Ogni epoca ha le sue forme. Se preferite i suoi modelli. O meglio ancora Archetipi

LE FORME DELL’UOMO

Ogni epoca ha le sue forme. Se preferite i suoi modelli. O meglio ancora Archetipi. Archetipi che rappresentano l’uomo. Le diverse declinazioni dell’uomo. I “tipi” che quel periodo, diciamo così, storico meglio rappresentano ed incarnano.

L’ età del Barocco, che è stata un po’ il crogiolo della modernità, ha avuto, e prodotto, alcuni grandi archetipi dell’uomo. E li ha saputi rappresentare con arte, sotto molti profili, insuperabile. Anche perché a dare a questi archetipi forma artistica furono alcuni dei più grandi geni della nostra storia culturale.

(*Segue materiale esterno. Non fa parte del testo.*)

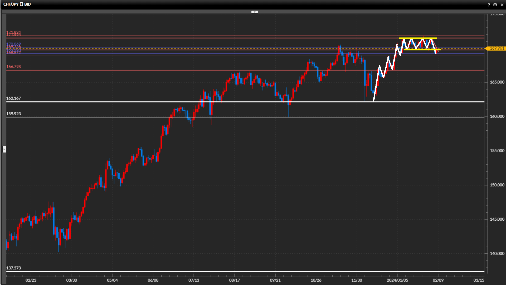Expand the top toolbar dropdown arrow
The width and height of the screenshot is (506, 285).
click(x=254, y=12)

Don Chisciotte, o dei sogni. La follia come scelta di vita. Il rifiuto di una (apparente) realtà in nome di un ethos. Superiore. Ad onta della beffa e del ridicolo. Apparente. Il capolavoro di Cervantes. Poi, nel tormentato, ‘900, la rilettura di Unamumo.

Il baritono Francisco d’Andrade interpreta Don Giovanni nell’opera di Mozart (dipinto di Max Slevogt). W/p.d.

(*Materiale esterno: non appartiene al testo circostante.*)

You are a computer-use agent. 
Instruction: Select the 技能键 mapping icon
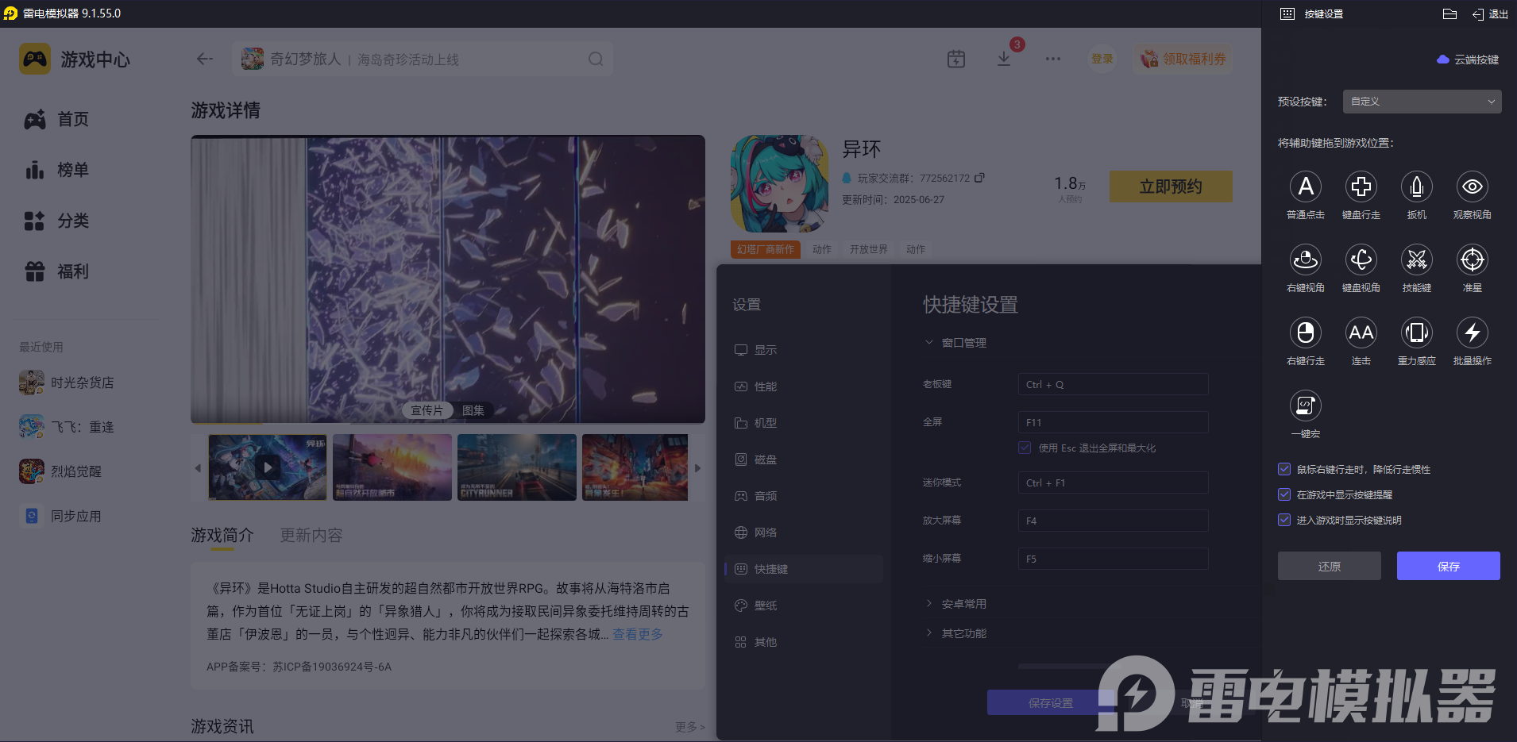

Don Giovanni. Il libertino. La ricerca del piacere come agone con il Convitato di Pietra. La Morte. L’amoralità come punto d’arrivo d’una ragione che tutto distrugge. E lascia solo il vuoto. Tirso de Molina e, sopratutto Molière.

Un disegno del personaggio Tartuffo. W/p.d.

E da Molière viene anche un altro archetipo, totalmente negativo, della modernità. Il Tartuffe. Il grande ipocrita. La finzione dei sentimenti. L’interesse materiale che prevale su tutto e che trionfa. Non piacque a Luigi XIV. E Molière dovette scriverne una nuova versione, facendo trionfare alla fine l’onestà di Orgone. Ma la stesura originaria, con la vittoria dell’ipocrisia, resta ancora un modello di, triste, realtà.
E poi Faust. Il mago pronto al patto. A cedere l’anima per la conoscenza. Marlowe, il poeta maledetto dell’età Elisabettiana.

Goethe ne trarrà, in seguito, il modello della inquietudine propria dell’uomo contemporaneo. Di una ricerca senza pace. Di una irrequietezza dei sentimenti che insegue un sogno, il Femmino Eterno. E lo scopre, e conquista solo fermando l’attimo. Uscendo dal tempo. Che è la nostra maledizione.
E poi tutti i grandi archetipi della società borghese tra XVIII e XIX secolo. Per lo più negativi.
La superficialità e la menzogna a se stessa di Emma Bovary. In Flaubert. Il servilismo verso il potere e le convenzioni sociali de “Il conformista” di Moravia. La corruzione morale e politica del Consalvo Uzeda di De Roberto…
Appena qualche sprazzo di luce nella svagata eccentricità dello Zeno di Svevo. Il mito dell’Artefice nel Fuoco dannunziano

La modernità, la nostra, è davvero il Castello d’acciaio del Mago Atlante. Ed è un Castello le cui mura si vanno sempre più restringendo. Soffocandoci.
Nel corso del ‘900 nessuno ha saputo intuire gli archetipi della nostra epoca come Ernst Jünger . Dando loro forma.

Trattato del ribelle

L’Arbeiter. Che non è l’operaio inteso come classe sociale. Non una figura emblematica della ribellione delle masse che ha caratterizzato la prima metà del secolo scorso. Piuttosto il modello dell’Uomo costretto, in pace e in guerra, a misurarsi con la potenza demoniaca della tecnica. Che si è sostituita a quella della Natura. Uno scontro titanico. Per dominare o essere dominato. E annichilito.

Il Milite. Che non è, semplicemente, il soldato. Colui che combatte al soldo. È colui che milita. E quindi testimonia con la sua azione. Senza illusioni o speranze. Senza premi e costrizioni. Una figura che incarna, certo, il dovere. Ma il dovere come destino. Assunto con scelta libera e cosciente. Fatto proprio con la volontà. Amor Fati, potremmo dire.

E poi l’Anarca. Che non è sterile ribellione, e utopia sociale. È il non riconoscersi nelle convenzioni correnti, quali esse siano. Non omologarsi alla massa sempre più uniforme e amorfa. Porsi in una posizione non di rifiuto, ma di distacco. Tornare al bosco. Senza paura della solitudine. Come un vecchio lupo, che guarda da lontano le mandrie di pecore.

Figure della nostra modernità. Che Jünger vide agli albori di questa. Oggi, l’ho già scritto, ne vedrebbe, e ne descriverebbe, anche altre. Tipi di una, cosiddetta, realtà in continua mutazione.